• Exercise description: Copy every line in the records below that contains the word "give".

....

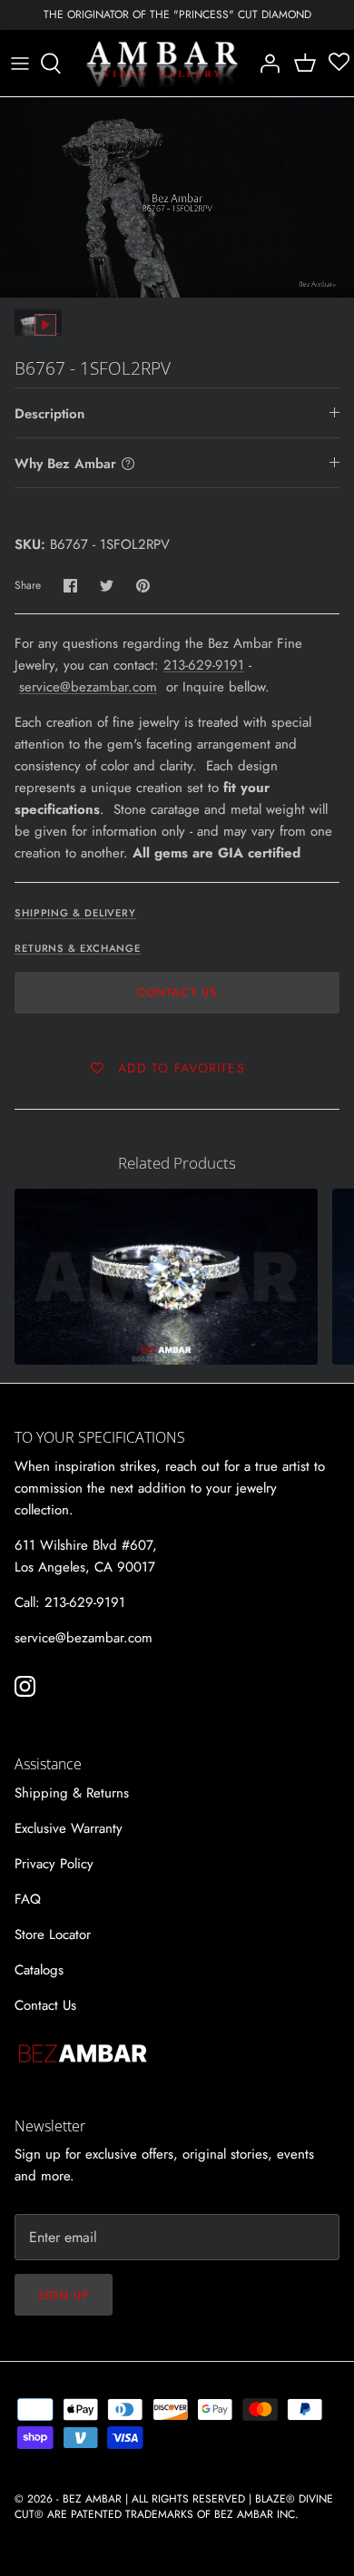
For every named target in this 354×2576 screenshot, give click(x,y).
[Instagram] (25, 1686)
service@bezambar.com (88, 687)
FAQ (28, 1899)
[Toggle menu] (20, 63)
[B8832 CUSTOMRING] (166, 1277)
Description (49, 414)
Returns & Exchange (78, 948)
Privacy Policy (54, 1864)
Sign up (63, 2295)
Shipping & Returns (72, 1793)
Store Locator (53, 1934)
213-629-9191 (203, 665)
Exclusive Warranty (69, 1828)
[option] (177, 197)
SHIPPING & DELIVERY (75, 913)
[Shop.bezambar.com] (162, 63)
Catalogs (39, 1970)
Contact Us (176, 992)
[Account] (265, 63)
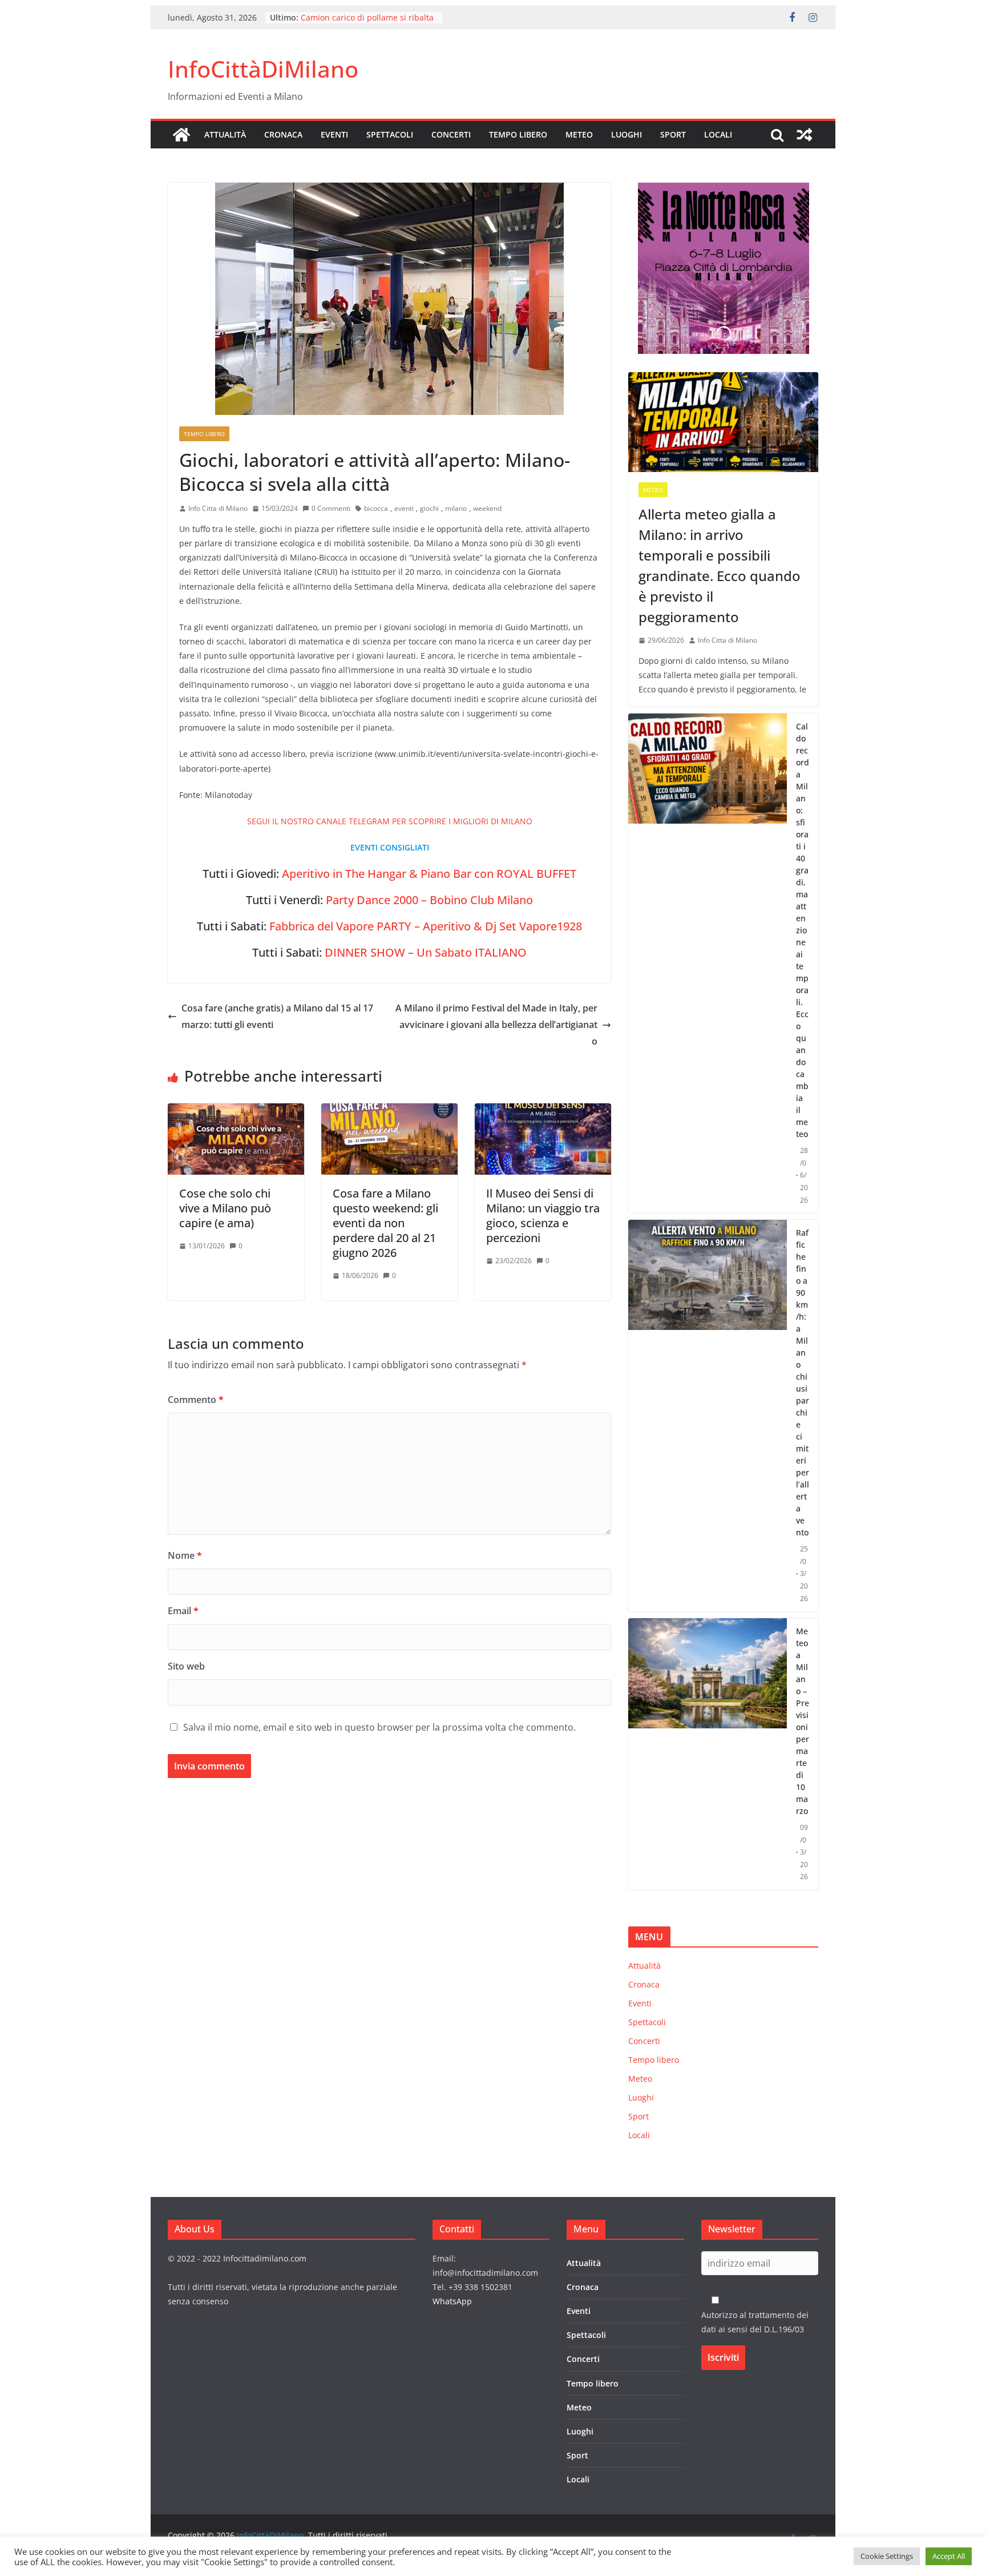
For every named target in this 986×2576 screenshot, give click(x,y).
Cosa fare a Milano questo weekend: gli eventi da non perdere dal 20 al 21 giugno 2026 (385, 1223)
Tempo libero (518, 134)
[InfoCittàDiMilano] (181, 134)
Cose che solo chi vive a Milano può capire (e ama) (225, 1208)
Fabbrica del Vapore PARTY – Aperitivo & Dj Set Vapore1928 (425, 926)
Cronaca (283, 134)
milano (456, 508)
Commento (196, 1399)
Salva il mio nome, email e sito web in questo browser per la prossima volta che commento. (379, 1727)
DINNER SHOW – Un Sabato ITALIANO (426, 952)
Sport (673, 134)
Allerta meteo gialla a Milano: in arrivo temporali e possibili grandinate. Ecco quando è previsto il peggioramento (720, 565)
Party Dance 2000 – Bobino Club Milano (429, 900)
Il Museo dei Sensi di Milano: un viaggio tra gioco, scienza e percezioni (543, 1215)
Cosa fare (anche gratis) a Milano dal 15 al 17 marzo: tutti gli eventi (277, 1016)
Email (183, 1611)
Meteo (579, 134)
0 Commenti (331, 508)
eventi (404, 508)
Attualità (225, 134)
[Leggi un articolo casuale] (804, 134)
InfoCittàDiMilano (263, 68)
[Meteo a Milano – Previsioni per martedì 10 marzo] (707, 1754)
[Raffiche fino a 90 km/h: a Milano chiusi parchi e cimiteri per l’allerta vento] (707, 1415)
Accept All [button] (948, 2556)
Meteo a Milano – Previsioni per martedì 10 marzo (802, 1721)
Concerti (451, 134)
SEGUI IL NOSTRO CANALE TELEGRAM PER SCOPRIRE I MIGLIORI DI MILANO (389, 821)
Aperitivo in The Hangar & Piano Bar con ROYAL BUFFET (429, 873)
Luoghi (626, 134)
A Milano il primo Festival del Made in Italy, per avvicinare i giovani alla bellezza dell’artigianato (496, 1024)
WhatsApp (452, 2301)
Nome (185, 1555)
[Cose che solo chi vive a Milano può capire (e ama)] (236, 1111)
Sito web (186, 1666)
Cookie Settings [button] (886, 2556)
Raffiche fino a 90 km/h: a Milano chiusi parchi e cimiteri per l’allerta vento (802, 1382)
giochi (429, 508)
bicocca (376, 508)
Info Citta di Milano (218, 508)
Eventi (334, 134)
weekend (487, 508)
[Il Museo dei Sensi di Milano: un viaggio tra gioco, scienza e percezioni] (543, 1111)
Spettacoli (389, 134)
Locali (718, 134)
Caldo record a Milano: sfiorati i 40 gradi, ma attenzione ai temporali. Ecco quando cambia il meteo (802, 930)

....

• Response to this exercise:
For every named target in this 354×2576 screenshot, give click(x,y).
For every named target in this 986×2576 screenshot, give click(x,y).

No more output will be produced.